> Short task A
Decide whether each statement below, marked (i), (ii) and (iii), agrees with the passage on PM10 dispersion modeling. Answer yes or no for each, and quote the words of the passage that settle it.
(i) The model run covered May to the end of August 2006.
(ii) The 'puff' dispersion option was selected for the modeling.
(iii) The Woolston site has temporal data coverage of greater than 98%.
> Short task B
Using the passage on PM10 dispersion modeling, answer the three questions below, numbering your answers (i), (ii) and (iii) to match.
(i) Which version of CALPUFF was used?
(ii) What was the grid spacing of the domains?
(iii) With what instrument is PM10 measured continuously?
> Short task C
Write the paragraph that would come next in the passage on PM10 dispersion modeling, continuing from its final sentence.
___ Provided text ___
Environmental Engineering Reference
In-Depth Information
The PM 10 dispersion modeling used CALPUFF (version 6.263) forced with
CALMET fields; both domains were 120 by 120 km on a 1.2 km grid centered on
the city. Area sources were used to represent home heating and vehicle emissions,
and industrial stacks were included as point sources. The 'slug' rather than 'puff'
dispersion option was used since output concentrations were required from sites
within area emission sources. The input hourly diurnal pattern for sources was
typical for a cold winters' day [4], therefore, whilst different zones of the city had
different diurnal patterns and individual stacks had hourly varying patterns, an
identical pattern was repeated every day of the CALPUFF run. The model run was
for May to the end of August 2006.
The main air quality reporting site for the city, and one that typically experiences
the greatest number of days in excess of 50 μg/m 3 , is in the residential suburb of
St Albans (Fig. 1) . A second site is located at Woolston, near to an industrial area.
PM 10 is measured continuously with a TEOM FDMS; St Albans has temporal data
coverage of greater than 98% and Woolston of over 90%. These two sites provided
the verification data for the CALPUFF modeling results.
___ Data ___
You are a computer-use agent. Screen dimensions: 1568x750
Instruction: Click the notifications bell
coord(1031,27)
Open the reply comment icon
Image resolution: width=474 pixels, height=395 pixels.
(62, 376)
___
> Result A
(i) Yes: "The model run was for May to the end of August 2006."
(ii) No: "The 'slug' rather than 'puff' dispersion option was used"
(iii) No: "St Albans has temporal data coverage of greater than 98% and Woolston of over 90%"

> Result B
(i) Version 6.263
(ii) 1.2 km
(iii) A TEOM FDMS

> Result C
3. Results and Conclusions
The CALPUFF modeled concentrations have good qualitative agreement with
observations on both an hourly and 24-hourly basis . Fig. 2. shows a period of 2
weeks in June 2006, the model successfully simulating the diurnal variability, with
concentrations peaking strongly in the late evening. The period encompasses a
range of dispersion scenarios, including low wind speeds and dawn frosts for the
first 6 days, followed by snow during the early hours of the 12 June, a frost on the
14 June and milder, breezier conditions in the end of the period. The false modeled
peak in concentrations around midnight on 12 June coincides with what had been
a mild evening, the mean daily temperature on the 11 June was 13°C and potentially
the emissions from home heating would be low. The use of a fixed diurnal emission
pattern representing a typical cold winters' day is likely to lead to a bias in
overestimating concentrations.
The relationship between modeled and measured 24-h averaged concentrations
was investigated for all days of 8°C or lower May to August 2005 and 2006 ( Fig. 3.
These lower temperature days were chosen to reflect that the emission inventory
focuses on a cold winters' day. The Spearman rank correlation coefficient was
0.80 for St Albans and 0.63 for Woolston. The model tended to predict higher
concentrations than were measured. The long term average measured concentration at
St Albans for June and July 2005 and 2006 was 49 μg/m 3 and the modeled 53
μg/m 3 , at Woolston the measured average was 41 μg/m 3 and the modeled 37 μg/m 3 .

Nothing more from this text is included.